*DATA SHOWN*
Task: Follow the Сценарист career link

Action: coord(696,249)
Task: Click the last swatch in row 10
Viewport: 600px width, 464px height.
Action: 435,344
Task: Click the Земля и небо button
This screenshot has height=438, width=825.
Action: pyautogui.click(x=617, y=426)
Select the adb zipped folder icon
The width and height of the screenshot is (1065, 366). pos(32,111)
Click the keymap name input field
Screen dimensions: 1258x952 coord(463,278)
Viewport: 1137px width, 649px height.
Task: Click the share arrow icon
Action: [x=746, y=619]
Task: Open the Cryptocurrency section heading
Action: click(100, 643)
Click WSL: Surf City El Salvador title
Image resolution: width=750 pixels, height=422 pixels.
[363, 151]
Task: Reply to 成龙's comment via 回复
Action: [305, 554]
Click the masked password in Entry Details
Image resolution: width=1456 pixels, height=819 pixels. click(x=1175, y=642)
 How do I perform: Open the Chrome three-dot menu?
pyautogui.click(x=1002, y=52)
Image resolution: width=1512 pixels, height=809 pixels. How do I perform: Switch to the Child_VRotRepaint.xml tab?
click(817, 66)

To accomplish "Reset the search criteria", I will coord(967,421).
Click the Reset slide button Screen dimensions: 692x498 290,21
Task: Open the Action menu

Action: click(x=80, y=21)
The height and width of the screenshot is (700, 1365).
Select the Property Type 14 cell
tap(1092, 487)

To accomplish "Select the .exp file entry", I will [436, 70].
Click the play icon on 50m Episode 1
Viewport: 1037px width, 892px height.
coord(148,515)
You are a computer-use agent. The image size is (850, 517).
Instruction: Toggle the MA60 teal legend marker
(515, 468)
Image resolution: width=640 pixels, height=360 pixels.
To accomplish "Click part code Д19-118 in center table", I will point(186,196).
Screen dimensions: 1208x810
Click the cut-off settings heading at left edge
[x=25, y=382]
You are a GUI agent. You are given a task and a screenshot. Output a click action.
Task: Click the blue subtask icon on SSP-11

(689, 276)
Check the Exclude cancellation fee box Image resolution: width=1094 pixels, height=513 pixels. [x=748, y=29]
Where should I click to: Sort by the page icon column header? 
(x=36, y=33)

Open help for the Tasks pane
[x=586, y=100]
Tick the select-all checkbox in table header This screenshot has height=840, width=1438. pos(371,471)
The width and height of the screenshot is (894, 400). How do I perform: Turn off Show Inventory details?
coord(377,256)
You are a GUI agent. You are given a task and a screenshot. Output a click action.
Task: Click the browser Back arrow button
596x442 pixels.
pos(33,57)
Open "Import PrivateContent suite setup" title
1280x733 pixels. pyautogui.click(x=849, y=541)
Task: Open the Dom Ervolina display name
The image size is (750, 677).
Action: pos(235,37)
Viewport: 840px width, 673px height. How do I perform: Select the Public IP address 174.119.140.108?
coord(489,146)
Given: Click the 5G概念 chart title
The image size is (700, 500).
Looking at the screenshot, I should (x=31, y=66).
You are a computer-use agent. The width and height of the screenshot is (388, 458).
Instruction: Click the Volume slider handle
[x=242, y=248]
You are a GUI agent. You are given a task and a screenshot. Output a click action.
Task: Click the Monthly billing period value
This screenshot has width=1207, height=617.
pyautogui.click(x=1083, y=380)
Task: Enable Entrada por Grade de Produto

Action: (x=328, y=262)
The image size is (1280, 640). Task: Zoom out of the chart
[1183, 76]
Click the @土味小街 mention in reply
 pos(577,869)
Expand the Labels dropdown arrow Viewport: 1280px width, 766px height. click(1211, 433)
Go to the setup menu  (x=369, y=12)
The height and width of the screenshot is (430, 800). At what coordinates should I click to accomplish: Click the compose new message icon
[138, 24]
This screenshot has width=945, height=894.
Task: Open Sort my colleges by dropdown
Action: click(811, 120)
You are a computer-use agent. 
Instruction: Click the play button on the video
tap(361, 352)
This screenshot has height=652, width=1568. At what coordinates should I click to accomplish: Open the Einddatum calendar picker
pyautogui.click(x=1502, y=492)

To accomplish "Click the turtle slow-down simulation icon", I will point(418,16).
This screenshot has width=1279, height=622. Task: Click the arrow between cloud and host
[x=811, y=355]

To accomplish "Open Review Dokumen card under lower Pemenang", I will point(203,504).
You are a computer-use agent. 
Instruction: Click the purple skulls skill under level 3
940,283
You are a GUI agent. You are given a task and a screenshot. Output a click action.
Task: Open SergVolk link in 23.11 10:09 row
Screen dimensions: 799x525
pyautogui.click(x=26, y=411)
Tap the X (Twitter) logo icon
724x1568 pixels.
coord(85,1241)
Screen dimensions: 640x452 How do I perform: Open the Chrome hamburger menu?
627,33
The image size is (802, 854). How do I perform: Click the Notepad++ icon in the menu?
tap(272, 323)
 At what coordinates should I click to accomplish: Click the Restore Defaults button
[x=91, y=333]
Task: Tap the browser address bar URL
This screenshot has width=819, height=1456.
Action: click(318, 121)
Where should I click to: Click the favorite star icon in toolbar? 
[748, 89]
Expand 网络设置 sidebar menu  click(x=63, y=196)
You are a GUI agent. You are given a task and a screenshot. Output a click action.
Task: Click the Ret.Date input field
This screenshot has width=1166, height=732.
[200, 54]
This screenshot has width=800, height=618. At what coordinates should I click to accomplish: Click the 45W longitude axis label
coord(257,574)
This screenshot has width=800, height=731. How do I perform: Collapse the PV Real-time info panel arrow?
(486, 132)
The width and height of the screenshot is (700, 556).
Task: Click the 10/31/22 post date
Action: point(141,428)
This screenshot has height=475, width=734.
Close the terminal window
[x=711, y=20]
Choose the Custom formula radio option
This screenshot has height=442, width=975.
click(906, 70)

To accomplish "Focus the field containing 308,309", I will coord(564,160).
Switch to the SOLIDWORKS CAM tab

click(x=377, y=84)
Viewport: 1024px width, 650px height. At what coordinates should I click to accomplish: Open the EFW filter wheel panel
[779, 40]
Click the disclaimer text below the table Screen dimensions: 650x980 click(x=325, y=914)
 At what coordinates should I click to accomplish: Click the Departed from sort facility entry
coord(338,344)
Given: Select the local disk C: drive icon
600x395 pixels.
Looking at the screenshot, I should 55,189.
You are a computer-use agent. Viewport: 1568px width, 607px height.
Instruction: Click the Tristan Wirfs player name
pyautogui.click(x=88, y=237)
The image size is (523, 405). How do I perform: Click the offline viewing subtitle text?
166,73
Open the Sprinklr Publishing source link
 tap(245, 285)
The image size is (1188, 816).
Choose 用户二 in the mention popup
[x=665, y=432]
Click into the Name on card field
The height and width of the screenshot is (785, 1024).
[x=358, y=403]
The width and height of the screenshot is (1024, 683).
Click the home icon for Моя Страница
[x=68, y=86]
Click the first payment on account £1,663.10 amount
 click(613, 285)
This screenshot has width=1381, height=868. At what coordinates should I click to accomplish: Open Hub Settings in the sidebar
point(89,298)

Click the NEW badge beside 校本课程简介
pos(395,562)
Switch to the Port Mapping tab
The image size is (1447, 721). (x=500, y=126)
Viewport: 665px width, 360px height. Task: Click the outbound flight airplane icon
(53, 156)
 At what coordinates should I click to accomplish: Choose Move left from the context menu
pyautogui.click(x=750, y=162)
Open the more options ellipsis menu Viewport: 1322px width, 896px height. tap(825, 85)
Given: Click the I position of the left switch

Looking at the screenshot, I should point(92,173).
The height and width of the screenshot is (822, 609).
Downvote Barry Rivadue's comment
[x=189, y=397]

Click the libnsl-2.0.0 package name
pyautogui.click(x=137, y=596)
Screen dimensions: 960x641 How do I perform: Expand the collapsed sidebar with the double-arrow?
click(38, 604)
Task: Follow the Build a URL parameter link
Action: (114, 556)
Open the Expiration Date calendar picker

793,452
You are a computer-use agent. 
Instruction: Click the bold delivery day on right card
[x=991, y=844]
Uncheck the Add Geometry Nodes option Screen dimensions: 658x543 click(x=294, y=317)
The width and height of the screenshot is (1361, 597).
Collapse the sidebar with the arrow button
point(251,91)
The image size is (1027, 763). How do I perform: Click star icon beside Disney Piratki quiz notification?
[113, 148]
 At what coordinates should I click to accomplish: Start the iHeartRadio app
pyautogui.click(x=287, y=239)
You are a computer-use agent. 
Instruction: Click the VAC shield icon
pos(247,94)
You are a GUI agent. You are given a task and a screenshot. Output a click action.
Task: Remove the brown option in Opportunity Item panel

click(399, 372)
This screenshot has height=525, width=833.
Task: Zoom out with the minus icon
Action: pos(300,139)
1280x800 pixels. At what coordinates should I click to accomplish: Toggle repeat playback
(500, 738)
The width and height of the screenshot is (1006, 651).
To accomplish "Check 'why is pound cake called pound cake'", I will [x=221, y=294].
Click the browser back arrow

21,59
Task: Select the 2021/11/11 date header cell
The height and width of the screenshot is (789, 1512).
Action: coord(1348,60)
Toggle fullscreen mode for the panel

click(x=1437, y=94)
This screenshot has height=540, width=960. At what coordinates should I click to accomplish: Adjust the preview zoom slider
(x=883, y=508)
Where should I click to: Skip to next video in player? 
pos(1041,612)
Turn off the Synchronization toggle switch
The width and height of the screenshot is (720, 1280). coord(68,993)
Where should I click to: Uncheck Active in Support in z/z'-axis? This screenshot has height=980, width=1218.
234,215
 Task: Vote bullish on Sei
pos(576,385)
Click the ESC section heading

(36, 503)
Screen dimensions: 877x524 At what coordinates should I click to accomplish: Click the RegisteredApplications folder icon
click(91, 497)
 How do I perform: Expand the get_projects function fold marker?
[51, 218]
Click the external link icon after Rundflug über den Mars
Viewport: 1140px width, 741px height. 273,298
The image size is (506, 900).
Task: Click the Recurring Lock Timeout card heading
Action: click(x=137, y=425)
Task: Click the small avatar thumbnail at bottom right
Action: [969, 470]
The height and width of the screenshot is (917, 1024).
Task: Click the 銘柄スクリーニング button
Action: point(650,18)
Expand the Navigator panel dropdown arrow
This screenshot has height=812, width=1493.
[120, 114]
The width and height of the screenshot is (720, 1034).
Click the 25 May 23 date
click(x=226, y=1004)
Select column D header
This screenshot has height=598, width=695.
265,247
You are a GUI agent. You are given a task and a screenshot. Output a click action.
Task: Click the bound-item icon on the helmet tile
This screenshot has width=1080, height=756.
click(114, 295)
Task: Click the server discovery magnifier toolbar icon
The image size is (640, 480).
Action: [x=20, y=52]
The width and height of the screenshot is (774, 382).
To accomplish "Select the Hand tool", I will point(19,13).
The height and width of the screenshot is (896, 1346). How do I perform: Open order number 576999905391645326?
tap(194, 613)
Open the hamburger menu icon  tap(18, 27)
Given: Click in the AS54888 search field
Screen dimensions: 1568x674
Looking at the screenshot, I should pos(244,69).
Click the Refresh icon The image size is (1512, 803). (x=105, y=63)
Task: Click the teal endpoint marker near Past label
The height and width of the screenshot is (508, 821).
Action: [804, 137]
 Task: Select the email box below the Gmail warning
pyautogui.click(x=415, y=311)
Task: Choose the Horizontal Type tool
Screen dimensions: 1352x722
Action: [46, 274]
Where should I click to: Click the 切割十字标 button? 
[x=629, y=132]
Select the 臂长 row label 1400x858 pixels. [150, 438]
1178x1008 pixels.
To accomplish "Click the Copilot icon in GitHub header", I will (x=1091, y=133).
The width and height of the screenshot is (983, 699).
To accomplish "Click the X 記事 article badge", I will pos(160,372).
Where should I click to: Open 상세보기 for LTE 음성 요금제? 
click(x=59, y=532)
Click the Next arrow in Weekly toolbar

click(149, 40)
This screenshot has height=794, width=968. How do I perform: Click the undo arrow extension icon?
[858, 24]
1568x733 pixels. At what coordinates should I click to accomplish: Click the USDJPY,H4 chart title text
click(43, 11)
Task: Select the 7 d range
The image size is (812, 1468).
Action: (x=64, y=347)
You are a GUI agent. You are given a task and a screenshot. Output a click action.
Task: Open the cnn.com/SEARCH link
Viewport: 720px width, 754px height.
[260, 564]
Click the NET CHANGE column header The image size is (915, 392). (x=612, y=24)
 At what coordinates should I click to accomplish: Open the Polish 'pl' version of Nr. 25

*TASK DETAILS*
Tail of the listing, starting at the line with "The height and width of the screenshot is (508, 821)." and ending at the last line: output it exactly and add nothing.

*SOLUTION TO THE PROBLEM*
The height and width of the screenshot is (508, 821).
Action: [804, 137]
 Task: Select the email box below the Gmail warning
pyautogui.click(x=415, y=311)
Task: Choose the Horizontal Type tool
Screen dimensions: 1352x722
Action: [46, 274]
Where should I click to: Click the 切割十字标 button? 
[x=629, y=132]
Select the 臂长 row label 1400x858 pixels. [150, 438]
1178x1008 pixels.
To accomplish "Click the Copilot icon in GitHub header", I will (x=1091, y=133).
The width and height of the screenshot is (983, 699).
To accomplish "Click the X 記事 article badge", I will pos(160,372).
Where should I click to: Open 상세보기 for LTE 음성 요금제? 
click(x=59, y=532)
Click the Next arrow in Weekly toolbar

click(149, 40)
This screenshot has height=794, width=968. How do I perform: Click the undo arrow extension icon?
[858, 24]
1568x733 pixels. At what coordinates should I click to accomplish: Click the USDJPY,H4 chart title text
click(43, 11)
Task: Select the 7 d range
The image size is (812, 1468).
Action: (x=64, y=347)
You are a GUI agent. You are given a task and a screenshot. Output a click action.
Task: Open the cnn.com/SEARCH link
Viewport: 720px width, 754px height.
[260, 564]
Click the NET CHANGE column header The image size is (915, 392). (x=612, y=24)
 At what coordinates should I click to accomplish: Open the Polish 'pl' version of Nr. 25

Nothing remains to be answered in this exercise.